De todas las casas señoriales que en hilera jalonan la playa de Santa Marina de Ribadesella, levantadas en los inicios del siglo pasado, tras la apertura del balneario por iniciativa de los marqueses de Arguelles, mi preferida es villa Rosario.
Y no es que no me parezca encantadora la sobriedad de planta del chalet Piñan, hoy dedicado a albergue, o no me maraville el color de los azulejos del chalet verde, ni que no se me queden prendidos los ojos en la torre en esquinera ornamentada con motivos florales del chalet de los marqueses de Arguelles.
Y tampoco es que tenga yo afición a lo excesivo o recargado, pero esa suerte de fiesta modernista, en la que cada motivo arquitectónico pide una fotografía, me gusta tanto que no creo que sea capaz de describirla, y eso es lo que me suele ocurrir cuando me encuentro con algo que es infinitamente mejor que lo que yo jamás pueda llegar a escribir.
En Villa Rosario, actualmente reconvertida en un hotel, te quedas sin miradas para las cubiertas amansardadas con aristas, las torres asimétricas, los balcones, uno de peineta en el porche y otro adintelado al nordeste, las galerías acristaladas, tan de este clima, y las terrazas, la mayor con balaustrada, de otros climas, sus exquisitos tonos azulados inspirados en el mar cantábrico, y las tejas vitrificadas, como escamas de colores brillando al sol.

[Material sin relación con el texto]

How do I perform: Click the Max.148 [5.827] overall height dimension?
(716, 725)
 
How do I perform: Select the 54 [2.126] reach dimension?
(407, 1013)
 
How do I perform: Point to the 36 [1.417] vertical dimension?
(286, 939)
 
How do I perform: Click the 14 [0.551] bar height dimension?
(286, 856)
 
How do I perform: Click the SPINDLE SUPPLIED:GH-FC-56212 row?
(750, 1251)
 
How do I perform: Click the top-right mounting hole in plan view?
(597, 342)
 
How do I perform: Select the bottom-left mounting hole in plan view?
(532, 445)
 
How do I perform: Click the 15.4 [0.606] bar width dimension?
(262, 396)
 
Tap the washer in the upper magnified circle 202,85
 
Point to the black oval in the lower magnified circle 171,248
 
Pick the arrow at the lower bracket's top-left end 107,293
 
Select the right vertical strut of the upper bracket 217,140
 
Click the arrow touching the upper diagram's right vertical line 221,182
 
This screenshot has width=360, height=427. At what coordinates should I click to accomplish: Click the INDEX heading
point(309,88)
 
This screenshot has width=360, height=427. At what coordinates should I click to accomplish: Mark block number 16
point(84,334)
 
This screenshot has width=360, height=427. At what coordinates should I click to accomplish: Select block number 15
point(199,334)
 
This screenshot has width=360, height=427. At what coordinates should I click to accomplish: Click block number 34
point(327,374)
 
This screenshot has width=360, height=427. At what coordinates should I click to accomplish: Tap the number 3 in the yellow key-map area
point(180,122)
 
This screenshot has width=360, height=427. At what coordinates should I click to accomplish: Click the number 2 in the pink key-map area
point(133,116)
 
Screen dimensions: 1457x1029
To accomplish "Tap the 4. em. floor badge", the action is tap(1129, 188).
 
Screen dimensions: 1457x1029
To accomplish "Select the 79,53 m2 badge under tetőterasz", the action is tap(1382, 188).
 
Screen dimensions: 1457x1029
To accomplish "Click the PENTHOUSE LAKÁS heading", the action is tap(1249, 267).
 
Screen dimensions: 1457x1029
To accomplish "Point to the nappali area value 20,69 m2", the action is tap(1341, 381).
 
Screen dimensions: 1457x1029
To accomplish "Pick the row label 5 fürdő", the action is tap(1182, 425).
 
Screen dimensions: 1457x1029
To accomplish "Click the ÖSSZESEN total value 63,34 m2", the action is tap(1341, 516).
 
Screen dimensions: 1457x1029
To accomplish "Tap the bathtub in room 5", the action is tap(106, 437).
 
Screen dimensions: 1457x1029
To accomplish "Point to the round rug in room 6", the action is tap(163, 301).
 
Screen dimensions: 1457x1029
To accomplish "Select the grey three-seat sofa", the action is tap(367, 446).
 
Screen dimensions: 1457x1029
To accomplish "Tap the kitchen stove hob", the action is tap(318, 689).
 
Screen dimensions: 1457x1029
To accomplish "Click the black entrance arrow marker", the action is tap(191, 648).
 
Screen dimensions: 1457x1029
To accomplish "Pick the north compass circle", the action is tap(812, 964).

Este palacete, villa o chalet, fue construido por un indiano natural de Margolles, Cangas de Onís, Antonio Quesada González, que muy joven emigró a Cuba, seguramente viajando en el mítico bergantín “La Habana” que partía del puerto riosellano.
Tras hacer fortuna vendiendo tabaco seco y triturado, se casa con su prima Rosario Quesada, y de vuelta a España compra, en 1912, el solar a la marquesa, y hace realidad su sueño, al que da el nombre de su esposa: Rosario.
No hay conformidad sobre quién fue el arquitecto de tan apabullante mansión, unos textos recogen que se trató de Manuel del Busto, otros se la adjudican a José Quesada Espulgas, hermanastro de su mujer, pero fuera uno u otro, cuentan que el indiano, a la vista del gran despliegue de elementos decorativos, le espetó: “Para, no añadas más cosas, que ya me he cansado”.
Orillando un visible atentado arquitectónico, todas estas edificaciones que se alzan en la playa de Santa Marina, donde suavemente desemboca el Sella conformando un precioso estuario, se combinan entre sí y siguen inalterables, ofreciendo un escaparate de la suntuosidad, vistosidad y coquetería de la construcción indiana.
Y como final de este paseo, les recomiendo volver por la calle interior, para apreciar las fachadas orientadas al mediodía.